Patroness of Many Classes
Not alone infant girls born on or near the feast St. Brigid have customarily been placed in Baptism under her special patronage, but sons of the people were, in days long gone, christened Maol-Brighide, or Giolla-Brighide, the servant of Brigid; while sons of the Church often styled themselves Brigidianus, or Calvus Brigitae, the shaveling or tonsured of Brigid. Scribes, too, appear to have had a special devotion to St. Brigid from early times, and to have trusted to her for a particular blessing upon their studious and toilsome labours.

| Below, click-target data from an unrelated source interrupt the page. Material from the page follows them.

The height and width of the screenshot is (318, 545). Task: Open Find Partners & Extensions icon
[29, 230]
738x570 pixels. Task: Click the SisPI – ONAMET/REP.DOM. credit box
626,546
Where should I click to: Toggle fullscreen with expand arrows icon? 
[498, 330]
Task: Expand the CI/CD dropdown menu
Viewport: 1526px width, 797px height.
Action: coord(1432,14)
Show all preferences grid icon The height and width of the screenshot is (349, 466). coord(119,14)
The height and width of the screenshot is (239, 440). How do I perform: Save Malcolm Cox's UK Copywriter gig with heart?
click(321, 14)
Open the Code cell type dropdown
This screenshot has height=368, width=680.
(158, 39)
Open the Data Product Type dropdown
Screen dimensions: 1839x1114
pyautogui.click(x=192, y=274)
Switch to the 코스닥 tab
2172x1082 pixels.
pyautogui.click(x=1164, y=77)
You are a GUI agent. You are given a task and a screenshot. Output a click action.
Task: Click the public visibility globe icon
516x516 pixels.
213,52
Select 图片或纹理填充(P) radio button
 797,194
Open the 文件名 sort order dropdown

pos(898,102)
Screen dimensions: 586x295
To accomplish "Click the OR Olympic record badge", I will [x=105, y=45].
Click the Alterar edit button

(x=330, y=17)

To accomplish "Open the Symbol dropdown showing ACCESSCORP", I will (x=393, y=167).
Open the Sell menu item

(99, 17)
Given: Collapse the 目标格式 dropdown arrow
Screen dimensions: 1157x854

In some parts of the South of Ireland the custom is still observed of arranging to have marriages celebrated before the 1st of February, so that the happy couple may enter into possession of their new home on St. Brigid’s Day. This ensures the blessing of domestic peace and concord ever afterwards.
The Faithful Falcon
The wealth of legendary lore which has gathered around the name of St. Brigid during the ages since her death, is, perhaps greater than St. Patrick himself. One of the least known of these curious old traditions tells of a falcon that made its nest on top of the round tower of Kildare the time of St. Brigid died, and 640 years’ afterwards. Wheretofore, the people called its St. Brigid’s bird, and held it in veneration. Every year, when the breeding season came around, it would take flight to the peak of Lugduff, in Co. Wicklow; but always after the usual interval, undisturbed security among, and even within, the ecclesiastical buildings that had grown around the site of the original Church of the Oak. At the time of King John’s departure from Ireland in the 12th century this wonderful bird of the ages met its doom at the hands of a vicious spalpeen, who took its life away with one blow of his staff.
The Perpetual Fire
A still stranger legend, and one, too, which has certain historical data to support its authenticity, is the story of St. Brigid’s inextinguishable fire. It was not that this fire itself was incapable of being extinguished that it obtained its name; but because the nuns of Kildare had so industrially supplied fuel to feed its flames that from St. Brigid’s time right on to the 12th century it remained perpetually burning by night and day. Throughout that long span of time an even number, consisting of 20 nuns, had remained at Kildare – never more or less. Each of those holy women in turn nightly tended the inextinguishable flame. On the twentieth night, having piled it high with wood, the last nun said: “Oh, Brigid, guard thy fire, for this night the duty devolves upon thy self.” Then she retired to her cell, and although the wood might have often been consumed before morning, yet the embers remained aglow. In the year 1200 De Loundres, the Anglo-Norman Archbishop of Dublin, ordered St, Brigid’s fire at Kildare to be extinguished, and nevermore to be kindled, “so that all occasion of superstition be removed.”